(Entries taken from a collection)
****

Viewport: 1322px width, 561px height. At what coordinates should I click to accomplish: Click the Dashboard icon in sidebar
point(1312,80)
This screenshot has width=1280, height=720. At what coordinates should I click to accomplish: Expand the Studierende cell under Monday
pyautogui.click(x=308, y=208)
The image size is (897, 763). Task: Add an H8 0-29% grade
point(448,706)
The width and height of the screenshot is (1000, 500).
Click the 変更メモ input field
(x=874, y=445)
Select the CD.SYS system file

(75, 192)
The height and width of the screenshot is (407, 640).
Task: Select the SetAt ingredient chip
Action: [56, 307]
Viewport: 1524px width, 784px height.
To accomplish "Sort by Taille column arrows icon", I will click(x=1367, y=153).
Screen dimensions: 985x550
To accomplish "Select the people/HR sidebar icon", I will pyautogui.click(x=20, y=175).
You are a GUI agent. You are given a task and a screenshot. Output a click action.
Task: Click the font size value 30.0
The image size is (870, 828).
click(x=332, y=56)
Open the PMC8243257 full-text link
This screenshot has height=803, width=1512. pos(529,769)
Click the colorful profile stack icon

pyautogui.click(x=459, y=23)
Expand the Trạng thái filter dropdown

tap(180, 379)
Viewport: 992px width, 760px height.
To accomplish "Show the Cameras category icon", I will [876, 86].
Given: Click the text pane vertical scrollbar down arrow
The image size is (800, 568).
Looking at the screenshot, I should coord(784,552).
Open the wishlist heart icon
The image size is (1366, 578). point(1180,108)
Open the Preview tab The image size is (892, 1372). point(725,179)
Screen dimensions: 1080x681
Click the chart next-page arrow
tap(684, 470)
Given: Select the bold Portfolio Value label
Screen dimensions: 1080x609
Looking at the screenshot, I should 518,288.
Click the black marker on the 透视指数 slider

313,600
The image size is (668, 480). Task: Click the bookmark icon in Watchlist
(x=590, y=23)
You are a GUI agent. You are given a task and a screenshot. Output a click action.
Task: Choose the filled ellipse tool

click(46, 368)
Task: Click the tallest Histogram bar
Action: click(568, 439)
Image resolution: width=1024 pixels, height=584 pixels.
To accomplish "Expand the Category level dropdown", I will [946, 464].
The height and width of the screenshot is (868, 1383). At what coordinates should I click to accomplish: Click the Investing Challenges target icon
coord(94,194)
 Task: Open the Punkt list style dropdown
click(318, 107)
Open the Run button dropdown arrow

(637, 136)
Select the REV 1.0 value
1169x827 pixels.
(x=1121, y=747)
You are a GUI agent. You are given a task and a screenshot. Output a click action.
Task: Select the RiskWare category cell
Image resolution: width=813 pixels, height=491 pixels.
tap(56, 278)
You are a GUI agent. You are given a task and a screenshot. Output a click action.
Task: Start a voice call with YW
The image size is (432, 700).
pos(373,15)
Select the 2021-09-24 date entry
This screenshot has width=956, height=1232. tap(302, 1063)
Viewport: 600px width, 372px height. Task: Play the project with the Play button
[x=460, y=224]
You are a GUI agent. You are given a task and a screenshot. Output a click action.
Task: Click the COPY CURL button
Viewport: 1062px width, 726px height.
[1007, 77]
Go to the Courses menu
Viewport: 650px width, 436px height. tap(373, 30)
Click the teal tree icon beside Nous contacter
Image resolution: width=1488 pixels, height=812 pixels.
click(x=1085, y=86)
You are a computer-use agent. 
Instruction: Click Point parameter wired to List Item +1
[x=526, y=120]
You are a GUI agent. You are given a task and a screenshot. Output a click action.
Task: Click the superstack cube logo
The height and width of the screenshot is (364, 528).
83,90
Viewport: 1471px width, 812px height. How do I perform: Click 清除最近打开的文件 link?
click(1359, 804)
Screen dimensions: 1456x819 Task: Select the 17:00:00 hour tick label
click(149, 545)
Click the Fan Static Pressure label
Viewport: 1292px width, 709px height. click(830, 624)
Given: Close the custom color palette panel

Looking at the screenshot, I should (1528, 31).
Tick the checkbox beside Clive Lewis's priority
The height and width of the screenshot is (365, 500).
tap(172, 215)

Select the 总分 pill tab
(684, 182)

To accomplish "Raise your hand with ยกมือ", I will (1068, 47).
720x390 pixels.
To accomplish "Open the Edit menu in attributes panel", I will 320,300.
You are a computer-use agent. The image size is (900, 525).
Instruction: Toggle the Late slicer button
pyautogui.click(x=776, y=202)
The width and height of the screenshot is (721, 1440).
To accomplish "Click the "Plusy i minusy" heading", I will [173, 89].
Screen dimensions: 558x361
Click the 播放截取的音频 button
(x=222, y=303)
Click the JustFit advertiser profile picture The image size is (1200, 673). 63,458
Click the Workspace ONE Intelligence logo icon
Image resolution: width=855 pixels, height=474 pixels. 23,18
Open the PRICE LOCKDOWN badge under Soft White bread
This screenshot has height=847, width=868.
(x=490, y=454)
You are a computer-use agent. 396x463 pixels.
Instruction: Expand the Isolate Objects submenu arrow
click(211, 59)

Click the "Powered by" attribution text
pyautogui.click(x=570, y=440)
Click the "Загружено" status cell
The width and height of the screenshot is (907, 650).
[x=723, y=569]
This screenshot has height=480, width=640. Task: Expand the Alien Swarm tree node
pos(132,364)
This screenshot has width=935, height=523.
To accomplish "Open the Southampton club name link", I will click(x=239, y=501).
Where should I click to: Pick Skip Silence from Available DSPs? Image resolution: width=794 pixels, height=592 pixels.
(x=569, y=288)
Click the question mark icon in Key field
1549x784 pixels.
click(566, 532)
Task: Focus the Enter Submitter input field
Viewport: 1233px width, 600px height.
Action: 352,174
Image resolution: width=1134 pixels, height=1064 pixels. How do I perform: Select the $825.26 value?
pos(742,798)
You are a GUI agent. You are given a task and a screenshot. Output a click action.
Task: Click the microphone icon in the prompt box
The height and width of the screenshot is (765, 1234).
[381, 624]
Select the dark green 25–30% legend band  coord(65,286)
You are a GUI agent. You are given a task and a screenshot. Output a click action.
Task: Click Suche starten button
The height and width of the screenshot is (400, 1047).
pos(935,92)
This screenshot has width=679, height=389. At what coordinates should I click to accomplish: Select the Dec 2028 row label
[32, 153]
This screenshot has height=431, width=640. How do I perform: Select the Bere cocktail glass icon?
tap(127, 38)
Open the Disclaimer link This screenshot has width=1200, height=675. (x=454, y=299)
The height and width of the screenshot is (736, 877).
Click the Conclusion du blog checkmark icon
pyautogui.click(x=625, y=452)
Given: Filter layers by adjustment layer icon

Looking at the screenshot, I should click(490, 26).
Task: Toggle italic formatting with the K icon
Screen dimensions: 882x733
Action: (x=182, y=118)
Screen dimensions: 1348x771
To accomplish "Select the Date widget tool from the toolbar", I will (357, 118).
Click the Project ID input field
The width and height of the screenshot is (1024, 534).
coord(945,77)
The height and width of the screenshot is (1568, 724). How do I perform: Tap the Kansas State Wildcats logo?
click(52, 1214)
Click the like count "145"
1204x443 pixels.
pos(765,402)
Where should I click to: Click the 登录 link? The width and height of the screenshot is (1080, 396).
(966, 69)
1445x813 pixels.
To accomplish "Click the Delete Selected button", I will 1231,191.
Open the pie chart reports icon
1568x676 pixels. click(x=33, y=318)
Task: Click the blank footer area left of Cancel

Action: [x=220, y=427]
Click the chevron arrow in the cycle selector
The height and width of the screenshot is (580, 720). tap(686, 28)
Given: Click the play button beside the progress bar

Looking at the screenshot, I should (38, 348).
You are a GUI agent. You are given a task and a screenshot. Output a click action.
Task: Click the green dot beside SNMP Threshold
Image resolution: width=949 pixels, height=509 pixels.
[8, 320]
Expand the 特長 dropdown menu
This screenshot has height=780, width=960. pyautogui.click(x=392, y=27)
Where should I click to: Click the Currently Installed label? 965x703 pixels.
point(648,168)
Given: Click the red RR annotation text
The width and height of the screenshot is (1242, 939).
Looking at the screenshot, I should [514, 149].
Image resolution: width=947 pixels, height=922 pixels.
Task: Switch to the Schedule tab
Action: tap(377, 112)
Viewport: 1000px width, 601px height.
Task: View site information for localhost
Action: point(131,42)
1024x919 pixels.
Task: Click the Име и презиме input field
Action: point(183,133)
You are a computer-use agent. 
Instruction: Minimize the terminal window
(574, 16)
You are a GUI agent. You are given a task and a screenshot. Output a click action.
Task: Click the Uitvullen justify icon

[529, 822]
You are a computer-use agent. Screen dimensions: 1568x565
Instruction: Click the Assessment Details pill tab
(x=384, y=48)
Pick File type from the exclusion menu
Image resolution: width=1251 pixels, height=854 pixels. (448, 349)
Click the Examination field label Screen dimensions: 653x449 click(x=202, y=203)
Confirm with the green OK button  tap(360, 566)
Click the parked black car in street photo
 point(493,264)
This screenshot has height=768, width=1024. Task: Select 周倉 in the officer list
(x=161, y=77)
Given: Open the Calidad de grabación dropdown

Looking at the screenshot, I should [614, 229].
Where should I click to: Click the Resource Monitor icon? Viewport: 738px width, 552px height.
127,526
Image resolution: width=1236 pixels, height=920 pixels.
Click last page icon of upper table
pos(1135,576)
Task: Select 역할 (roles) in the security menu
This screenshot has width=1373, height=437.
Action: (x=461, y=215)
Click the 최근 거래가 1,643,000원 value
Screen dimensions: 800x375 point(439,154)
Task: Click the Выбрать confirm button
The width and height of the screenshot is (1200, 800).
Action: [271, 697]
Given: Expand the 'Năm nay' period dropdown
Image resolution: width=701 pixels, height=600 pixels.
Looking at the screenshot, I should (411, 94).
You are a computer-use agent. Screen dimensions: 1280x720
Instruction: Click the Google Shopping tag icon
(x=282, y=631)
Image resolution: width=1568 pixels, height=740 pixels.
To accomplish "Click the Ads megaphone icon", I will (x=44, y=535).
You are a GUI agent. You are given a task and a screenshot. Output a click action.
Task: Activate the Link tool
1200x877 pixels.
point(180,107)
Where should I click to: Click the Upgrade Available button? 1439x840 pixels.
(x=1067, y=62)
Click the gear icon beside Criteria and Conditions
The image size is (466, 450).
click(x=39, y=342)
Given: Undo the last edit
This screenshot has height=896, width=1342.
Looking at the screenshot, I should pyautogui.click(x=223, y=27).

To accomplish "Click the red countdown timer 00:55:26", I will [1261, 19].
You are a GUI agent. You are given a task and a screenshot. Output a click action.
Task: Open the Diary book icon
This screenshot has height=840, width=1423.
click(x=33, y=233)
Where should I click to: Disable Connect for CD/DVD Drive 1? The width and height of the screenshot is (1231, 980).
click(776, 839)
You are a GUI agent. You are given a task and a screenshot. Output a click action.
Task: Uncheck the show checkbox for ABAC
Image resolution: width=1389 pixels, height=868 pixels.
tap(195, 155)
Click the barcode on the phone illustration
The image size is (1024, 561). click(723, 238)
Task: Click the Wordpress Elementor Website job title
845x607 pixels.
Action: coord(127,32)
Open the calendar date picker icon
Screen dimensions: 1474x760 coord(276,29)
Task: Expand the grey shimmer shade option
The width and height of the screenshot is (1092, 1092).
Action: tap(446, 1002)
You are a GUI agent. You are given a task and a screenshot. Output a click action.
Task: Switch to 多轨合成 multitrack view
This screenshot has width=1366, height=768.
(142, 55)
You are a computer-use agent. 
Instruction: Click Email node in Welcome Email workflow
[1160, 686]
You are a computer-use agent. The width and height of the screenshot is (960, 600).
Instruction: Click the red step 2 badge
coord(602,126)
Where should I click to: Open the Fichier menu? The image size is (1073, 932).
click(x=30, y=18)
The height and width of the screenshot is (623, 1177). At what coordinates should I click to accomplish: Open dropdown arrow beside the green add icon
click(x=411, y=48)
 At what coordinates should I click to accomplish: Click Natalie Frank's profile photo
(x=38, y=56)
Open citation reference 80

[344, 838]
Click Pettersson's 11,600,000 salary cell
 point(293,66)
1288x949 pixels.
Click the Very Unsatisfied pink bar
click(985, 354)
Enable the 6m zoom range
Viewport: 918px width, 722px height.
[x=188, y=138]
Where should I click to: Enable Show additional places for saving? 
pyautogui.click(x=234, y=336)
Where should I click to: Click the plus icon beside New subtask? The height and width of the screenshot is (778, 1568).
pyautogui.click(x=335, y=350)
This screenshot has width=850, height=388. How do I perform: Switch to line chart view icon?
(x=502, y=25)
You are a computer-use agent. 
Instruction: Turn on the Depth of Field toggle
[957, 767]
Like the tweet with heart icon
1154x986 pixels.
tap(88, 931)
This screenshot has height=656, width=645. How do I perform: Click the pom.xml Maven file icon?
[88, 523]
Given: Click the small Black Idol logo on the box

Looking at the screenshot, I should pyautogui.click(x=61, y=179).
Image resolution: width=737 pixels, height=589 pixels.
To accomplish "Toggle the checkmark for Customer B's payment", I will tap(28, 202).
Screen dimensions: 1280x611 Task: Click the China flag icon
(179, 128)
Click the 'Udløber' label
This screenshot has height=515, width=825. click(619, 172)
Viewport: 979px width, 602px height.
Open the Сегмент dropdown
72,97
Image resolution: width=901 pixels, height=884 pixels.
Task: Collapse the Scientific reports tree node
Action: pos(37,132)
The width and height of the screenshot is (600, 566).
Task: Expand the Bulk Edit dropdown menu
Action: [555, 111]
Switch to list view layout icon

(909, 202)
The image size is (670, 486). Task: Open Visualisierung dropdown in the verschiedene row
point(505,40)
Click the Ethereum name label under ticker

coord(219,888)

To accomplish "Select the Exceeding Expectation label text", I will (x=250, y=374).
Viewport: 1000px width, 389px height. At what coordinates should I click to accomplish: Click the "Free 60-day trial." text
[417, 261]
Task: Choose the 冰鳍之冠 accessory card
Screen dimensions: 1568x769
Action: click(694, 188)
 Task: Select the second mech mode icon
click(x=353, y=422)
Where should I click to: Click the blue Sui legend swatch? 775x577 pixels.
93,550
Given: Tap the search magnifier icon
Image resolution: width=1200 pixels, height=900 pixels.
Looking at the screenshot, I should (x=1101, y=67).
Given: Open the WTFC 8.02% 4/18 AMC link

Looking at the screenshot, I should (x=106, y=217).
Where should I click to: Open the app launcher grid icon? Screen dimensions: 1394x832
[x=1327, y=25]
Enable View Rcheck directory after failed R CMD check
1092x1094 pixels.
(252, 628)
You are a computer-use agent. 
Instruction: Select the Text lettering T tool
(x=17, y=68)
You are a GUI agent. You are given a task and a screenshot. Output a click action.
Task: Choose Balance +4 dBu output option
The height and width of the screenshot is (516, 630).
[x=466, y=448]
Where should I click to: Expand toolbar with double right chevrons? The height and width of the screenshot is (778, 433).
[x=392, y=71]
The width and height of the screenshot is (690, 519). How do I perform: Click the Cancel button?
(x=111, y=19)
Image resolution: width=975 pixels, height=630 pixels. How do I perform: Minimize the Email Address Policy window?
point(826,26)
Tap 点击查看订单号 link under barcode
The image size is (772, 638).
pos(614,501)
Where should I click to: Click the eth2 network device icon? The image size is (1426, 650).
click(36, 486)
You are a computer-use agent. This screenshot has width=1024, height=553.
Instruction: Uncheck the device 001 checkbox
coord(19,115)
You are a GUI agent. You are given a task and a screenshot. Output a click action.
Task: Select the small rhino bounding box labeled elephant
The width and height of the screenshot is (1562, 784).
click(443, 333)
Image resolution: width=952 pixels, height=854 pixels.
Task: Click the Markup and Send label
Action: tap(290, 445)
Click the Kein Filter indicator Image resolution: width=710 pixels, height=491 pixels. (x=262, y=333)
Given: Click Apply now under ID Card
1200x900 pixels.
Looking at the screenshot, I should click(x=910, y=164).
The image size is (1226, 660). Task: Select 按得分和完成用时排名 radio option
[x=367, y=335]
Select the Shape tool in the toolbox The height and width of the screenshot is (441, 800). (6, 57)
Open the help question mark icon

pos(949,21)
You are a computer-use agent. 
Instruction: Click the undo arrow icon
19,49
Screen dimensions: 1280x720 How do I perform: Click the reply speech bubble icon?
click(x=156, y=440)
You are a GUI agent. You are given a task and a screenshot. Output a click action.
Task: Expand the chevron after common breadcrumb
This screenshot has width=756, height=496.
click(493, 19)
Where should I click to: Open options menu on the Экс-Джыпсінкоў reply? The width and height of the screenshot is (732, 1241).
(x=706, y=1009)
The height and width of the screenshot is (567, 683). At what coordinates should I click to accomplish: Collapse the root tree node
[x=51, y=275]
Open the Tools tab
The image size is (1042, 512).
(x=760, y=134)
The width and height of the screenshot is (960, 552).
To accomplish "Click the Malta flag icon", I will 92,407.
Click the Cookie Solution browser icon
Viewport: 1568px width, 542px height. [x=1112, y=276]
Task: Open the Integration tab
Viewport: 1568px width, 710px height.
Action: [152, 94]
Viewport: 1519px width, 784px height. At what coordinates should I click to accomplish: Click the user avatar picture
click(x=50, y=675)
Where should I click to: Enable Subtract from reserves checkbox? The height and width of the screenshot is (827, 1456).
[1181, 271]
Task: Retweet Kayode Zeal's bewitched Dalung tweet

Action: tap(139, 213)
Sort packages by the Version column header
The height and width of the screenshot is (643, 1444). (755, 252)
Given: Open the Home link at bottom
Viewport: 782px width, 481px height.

****

» Task description: Write out only the lines that run from the line containing "The image size is (432, 700)." through the line containing "Task: Click the COPY CURL button", both included, exactly as they appear above.

» Expected output:
The image size is (432, 700).
pos(373,15)
Select the 2021-09-24 date entry
This screenshot has width=956, height=1232. tap(302, 1063)
Viewport: 600px width, 372px height. Task: Play the project with the Play button
[x=460, y=224]
You are a GUI agent. You are given a task and a screenshot. Output a click action.
Task: Click the COPY CURL button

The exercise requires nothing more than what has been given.